— START OF Extract provided —

Doctorado en Español: investigación avanzada en Lengua y Literatura | Universidad de Salamanca


_Estar en posesión un título obtenido conforme a sistemas educativos extranjeros sin necesidad de su homologación, previa superación del trámite de EQUIVALENCIA, mediante la cual la Universidad de Salamanca comprueba que el nivel de formación del título previo es equivalente al del título oficial español de Máster Universitario y que faculta en el país expedidor del título para el acceso a estudios de doctorado.
•Este acceso no implicará, en ningún caso, la homologación del título previo del que esté en posesión el interesado ni su reconocimiento a otros efectos que el del acceso a enseñanzas de Doctorado._


----------



## Cajas de Cartón (Oct 19, 2013)

Thanks. That is encouraging. I said doctorate, but in the US it would be a track of master's then doctorate. I don't know if that would be the same in Spain. It doesn't really matter either way as it is something I'm doing for pleasure without any time frame attached. my concern was the entry requirments and it looks pretty encouraging.


----------



## 213979 (Apr 11, 2013)

Cajas de Cartón said:


> Thanks. That is encouraging. I said doctorate, but in the US it would be a track of master's then doctorate. I don't know if that would be the same in Spain. It doesn't really matter either way as it is something I'm doing for pleasure without any time frame attached. my concern was the entry requirments and it looks pretty encouraging.


I am nearly certain you won't have any problems. The only thing I know of that gets people rejected from student visa applications is having anything on your police record.

¡Suerte y ánimo!


----------

— END OF Extract provided —
— START OF Stored data —

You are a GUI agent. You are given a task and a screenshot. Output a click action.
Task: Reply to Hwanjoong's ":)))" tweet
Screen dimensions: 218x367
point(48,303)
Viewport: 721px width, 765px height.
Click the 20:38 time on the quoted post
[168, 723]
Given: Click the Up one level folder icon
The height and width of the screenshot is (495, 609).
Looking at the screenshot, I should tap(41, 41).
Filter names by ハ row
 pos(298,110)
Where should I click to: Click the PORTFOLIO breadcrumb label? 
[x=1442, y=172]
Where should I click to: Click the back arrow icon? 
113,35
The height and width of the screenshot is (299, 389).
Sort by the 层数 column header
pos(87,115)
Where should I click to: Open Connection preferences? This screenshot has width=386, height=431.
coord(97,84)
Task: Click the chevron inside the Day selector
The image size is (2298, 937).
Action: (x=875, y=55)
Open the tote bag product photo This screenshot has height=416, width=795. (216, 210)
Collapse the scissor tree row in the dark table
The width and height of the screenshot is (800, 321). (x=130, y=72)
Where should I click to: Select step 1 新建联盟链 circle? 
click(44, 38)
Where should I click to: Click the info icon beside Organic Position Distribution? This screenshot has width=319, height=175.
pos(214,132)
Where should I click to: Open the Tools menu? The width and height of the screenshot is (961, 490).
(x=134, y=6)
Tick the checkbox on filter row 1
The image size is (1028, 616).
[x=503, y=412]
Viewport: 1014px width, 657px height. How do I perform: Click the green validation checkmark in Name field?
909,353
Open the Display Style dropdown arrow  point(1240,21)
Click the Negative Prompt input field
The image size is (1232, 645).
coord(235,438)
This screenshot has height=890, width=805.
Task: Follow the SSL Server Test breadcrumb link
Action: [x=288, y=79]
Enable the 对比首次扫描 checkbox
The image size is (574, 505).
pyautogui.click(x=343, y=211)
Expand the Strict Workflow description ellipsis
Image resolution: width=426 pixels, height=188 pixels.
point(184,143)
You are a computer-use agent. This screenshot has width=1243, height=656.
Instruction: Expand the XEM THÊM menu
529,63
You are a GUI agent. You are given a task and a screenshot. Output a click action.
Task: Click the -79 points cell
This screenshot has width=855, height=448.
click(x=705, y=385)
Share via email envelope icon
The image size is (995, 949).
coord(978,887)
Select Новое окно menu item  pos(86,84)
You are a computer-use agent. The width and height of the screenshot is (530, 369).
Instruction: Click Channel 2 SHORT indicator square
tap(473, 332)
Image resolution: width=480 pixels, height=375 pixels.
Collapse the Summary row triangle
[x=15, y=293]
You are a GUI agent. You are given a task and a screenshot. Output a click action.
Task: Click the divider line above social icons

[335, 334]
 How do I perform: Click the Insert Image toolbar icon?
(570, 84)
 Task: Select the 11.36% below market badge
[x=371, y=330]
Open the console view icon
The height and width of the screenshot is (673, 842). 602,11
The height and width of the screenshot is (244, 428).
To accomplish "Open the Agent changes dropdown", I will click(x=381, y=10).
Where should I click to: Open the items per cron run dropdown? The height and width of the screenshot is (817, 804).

— END OF Stored data —

→ Problems
**A.** Answer these questions using the forum thread about doctoral study at the Universidad de Salamanca:
(i) In the Spanish passage, which official Spanish degree must the foreign degree's level of training match?
(ii) According to Cajas de Cartón, why is the study being pursued?
(iii) According to 213979, what is the only thing known to get people rejected from student visa applications?
**B.** In the forum thread about doctoral study at the Universidad de Salamanca, list every sentence that 213979 wrote in reply, leaving out the quoted post by Cajas de Cartón.

→ Solved problems
**A.**
(i) The official Spanish degree of Máster Universitario (título oficial español de Máster Universitario).
(ii) For pleasure, without any time frame attached.
(iii) Having anything on your police record.

**B.**
- I am nearly certain you won't have any problems.
- The only thing I know of that gets people rejected from student visa applications is having anything on your police record.
- ¡Suerte y ánimo!